|Overview : |
Today, more than half of the people on the planet live in urban areas and this proportion is expected to increase significantly over the coming decades. Meanwhile urban areas account for between 37 and 49 per cent of global GHG emissions (IPCC 2014) and are heavily vulnerable to the impacts of climate change. Cities, particularly in developing countries, are especially vulnerable to climate change due to the large concentration of populations and their role as national economic hubs.
Uganda’s population is at 34.5 million, annual population growth rate of 3.1%, making it one of the fastest growing countries in Africa. Uganda’s urbanizing level is 18%, the urban population growth rate is over 5% per annum, It is projected that by 2035 the total population will be 68 million with about 30% (20 million) living in urban areas. Whereas this increase is associated with socio-economic transformation of the country, it has also led to increased vulnerability of our urban areas to the effects of disasters arising from climate change.
It is important to note that Climate change is a serious challenge for cities around the world, particularly in developing countries including Uganda where urbanization is happening at a high rate. It threatens to increase vulnerabilities, destroy economic gains, and hinder social and economic development. And the urban poor will bear the brunt of its effects since they live and work in informal settlements that are more exposed to hazards. Other risks resulting from
climate change that typically affect the cities include exacerbation of the urban heat island effect; increased demand for cooling; greater stress on water resources; wider geographical incidence of vector-borne disease; increased disruption to transport from snow or ice, flooding, strong winds and landslides; withdrawal of risk coverage in vulnerable areas by private insurers, commerce, and economic activity; land degradation; lower agricultural yields and increased risk of food shortages.

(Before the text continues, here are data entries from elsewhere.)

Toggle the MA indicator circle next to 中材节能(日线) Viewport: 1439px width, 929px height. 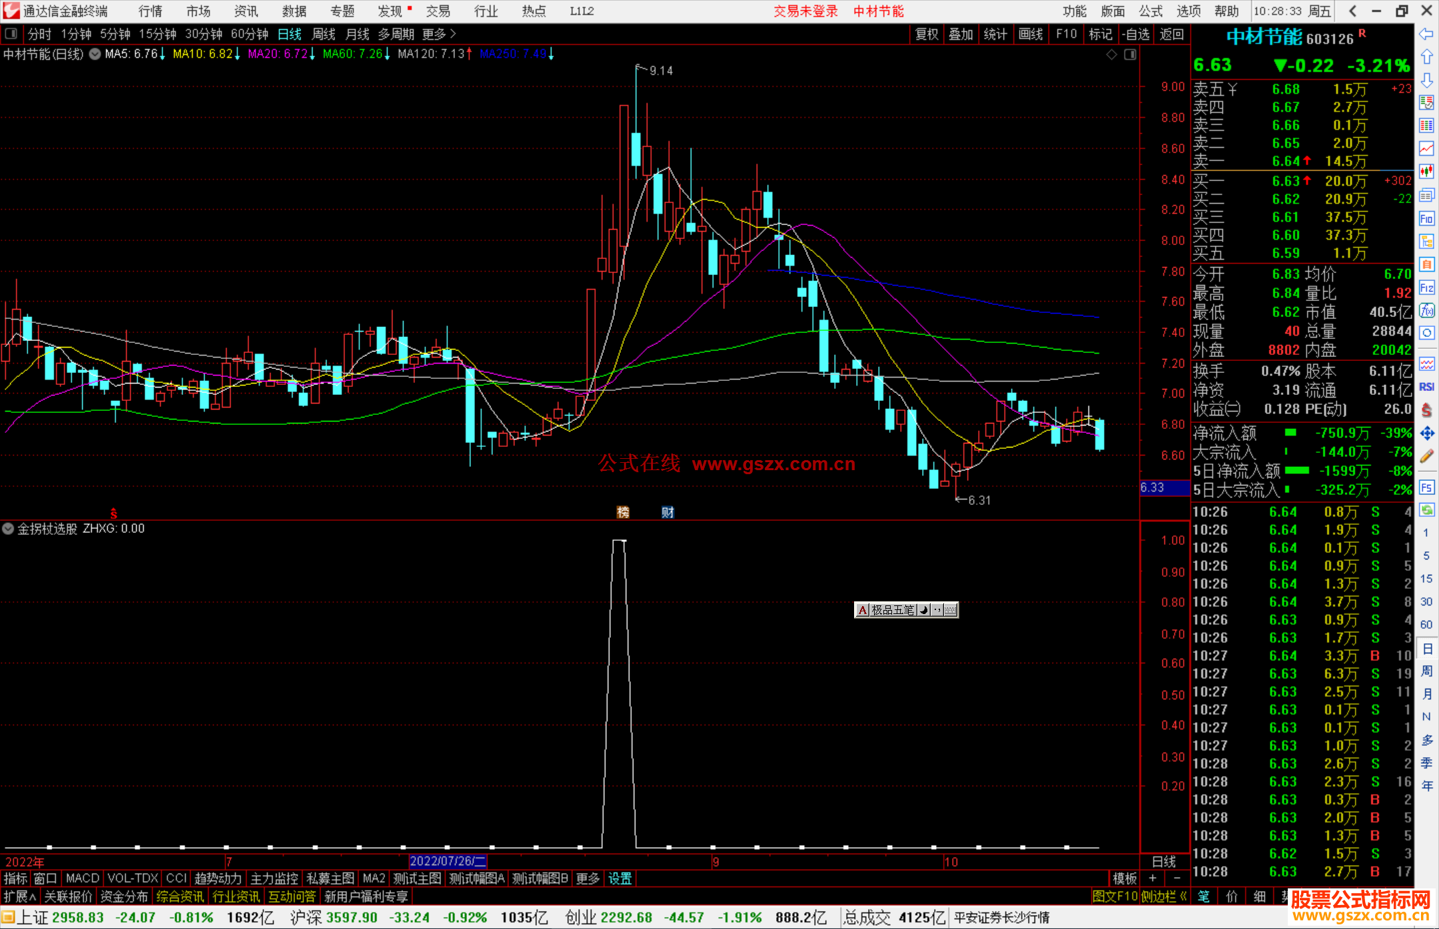pos(95,54)
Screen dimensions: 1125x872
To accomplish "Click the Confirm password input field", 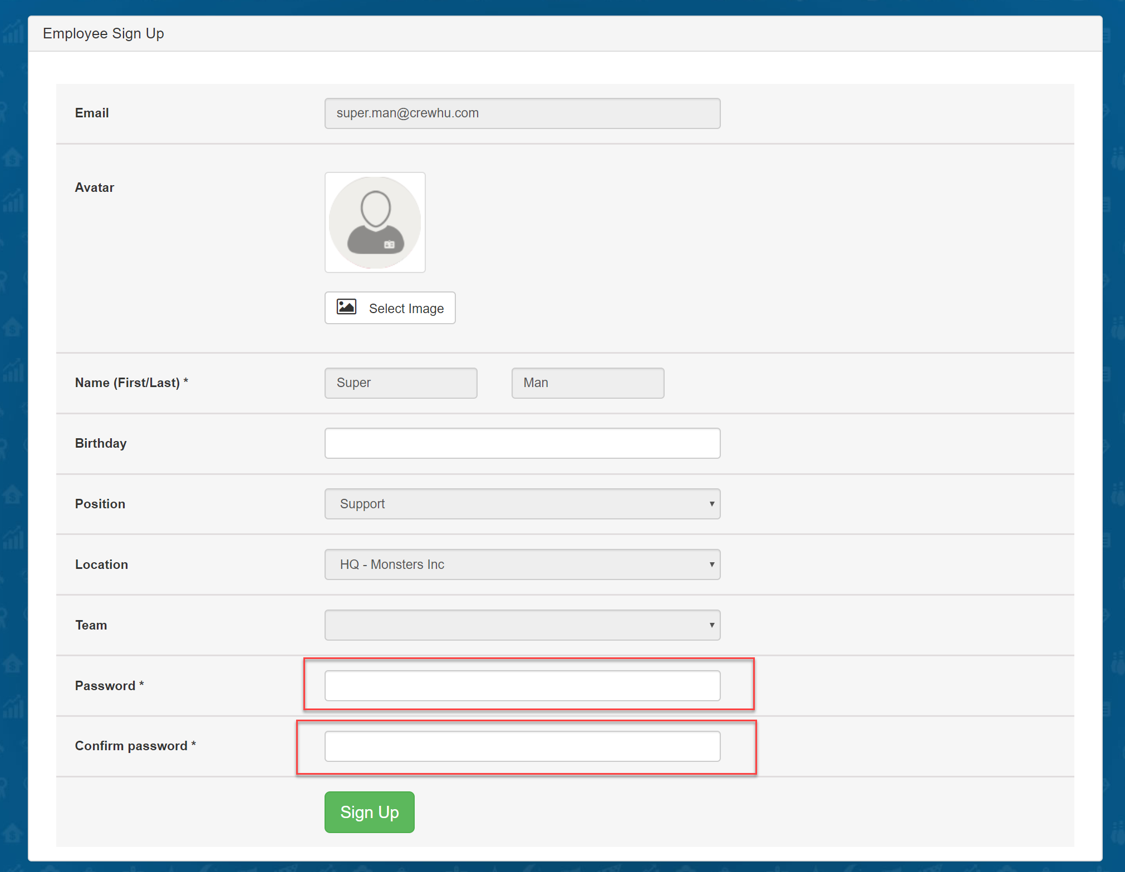I will [x=522, y=746].
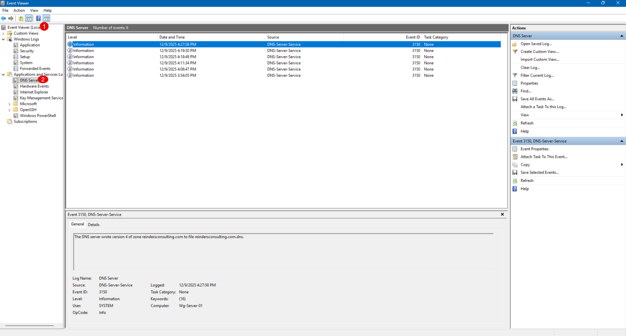
Task: Open the Action menu
Action: 19,10
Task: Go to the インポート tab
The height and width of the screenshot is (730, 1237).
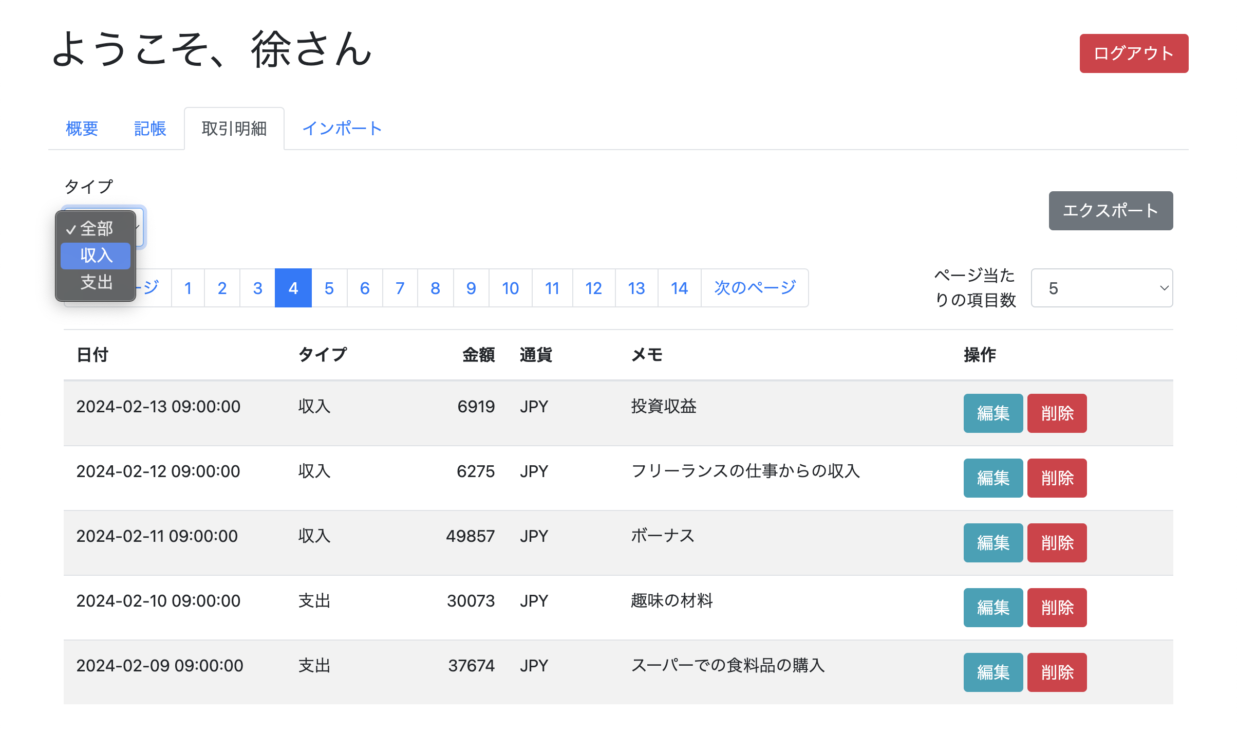Action: pyautogui.click(x=342, y=129)
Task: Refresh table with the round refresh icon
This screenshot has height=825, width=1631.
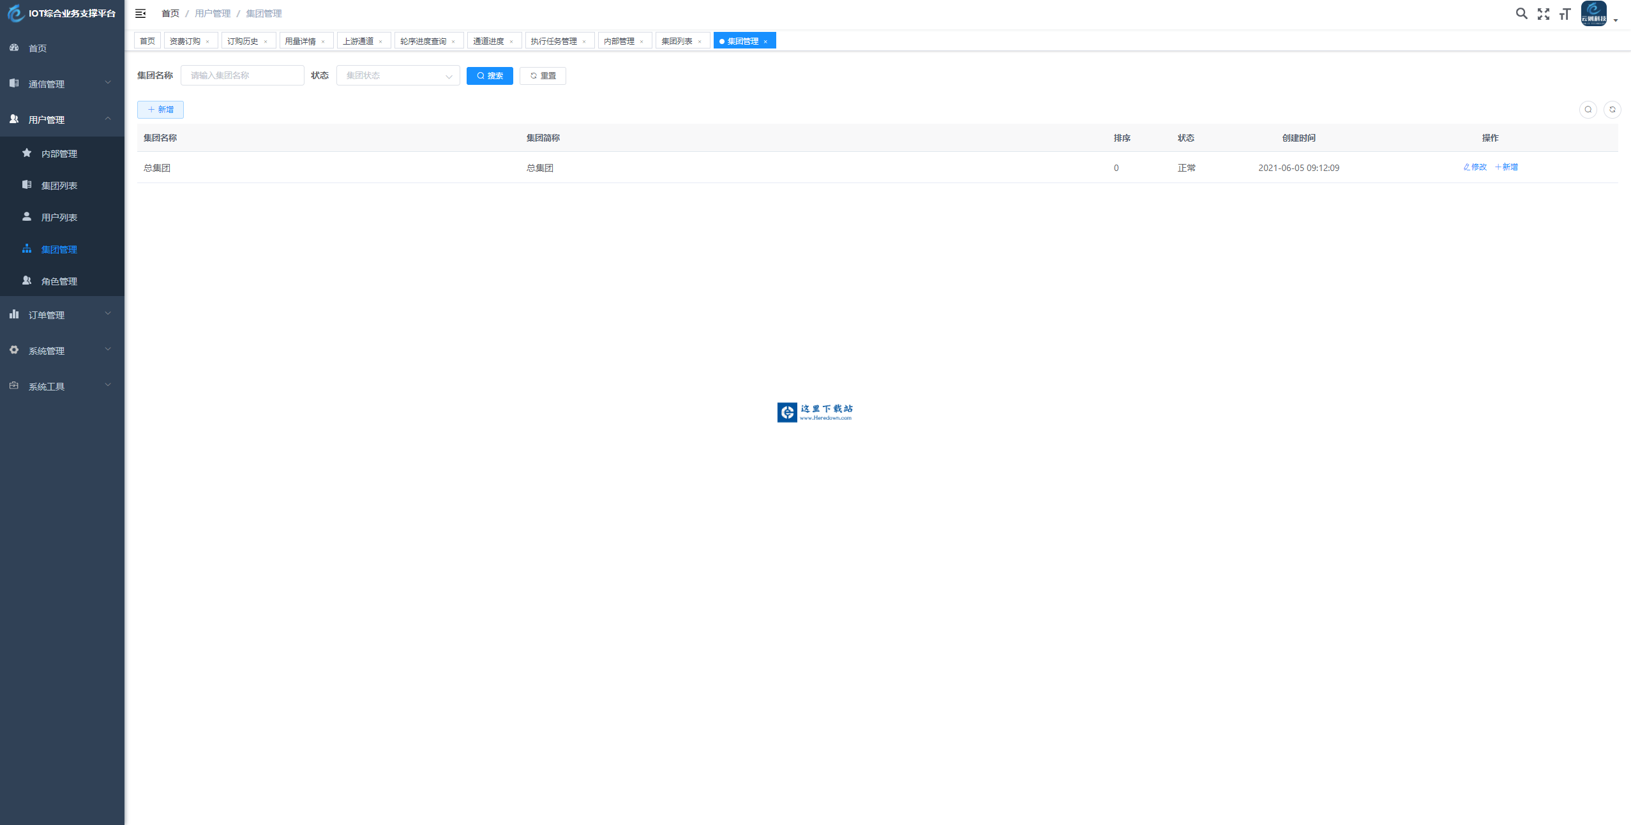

Cities in developing countries, however, have also the opportunity of leapfrogging by creating low carbon and resource efficient energy infrastructure. This cannot be done without integrated urban policy and plans that incorporate a climate change focus, addressing basic infrastructure and daily needs of citizens and accounting for specific vulnerable groups on one hand and, on the other, by strengthening local community efforts at copying and adapting and planning for the extra investments required to ‘climate proof’ infrastructure (UN HABITAT, 2011a).
Building resilience and adapting to climate change is increasingly a high priority for cities. Besides mitigation, on which efforts have largely focused in the past, cities should today play a larger role in adaptation. Whereas UNDP and various other development institutions are working with governments world over to strengthen their capacity to assess vulnerability to climate change impacts and to identify corresponding plans and investments to increase their resilience, their efforts have been greatly affected by lack of adequate and accurate information, thus making it quite difficult for Disaster Risk Reduction and Climate change adaptability measures to be put in place. Much as the climate change policy advocates for mainstreaming of climate change issues in MDA and local government budgets and plans, little has been undertaken to ensure implementation of the policy requirements.
In view of the above the ministry with support from UNDP intends to coordinate the development of guidelines to integrate and mainstream climate change issues in the Lands, Housing and Urban development subsector in the urban local government plans and budgets.
The overall objective of the assignment is to coordinate mainstreaming of Lands, housing and urban development sector climate change issues in local government plans and budgets in Uganda.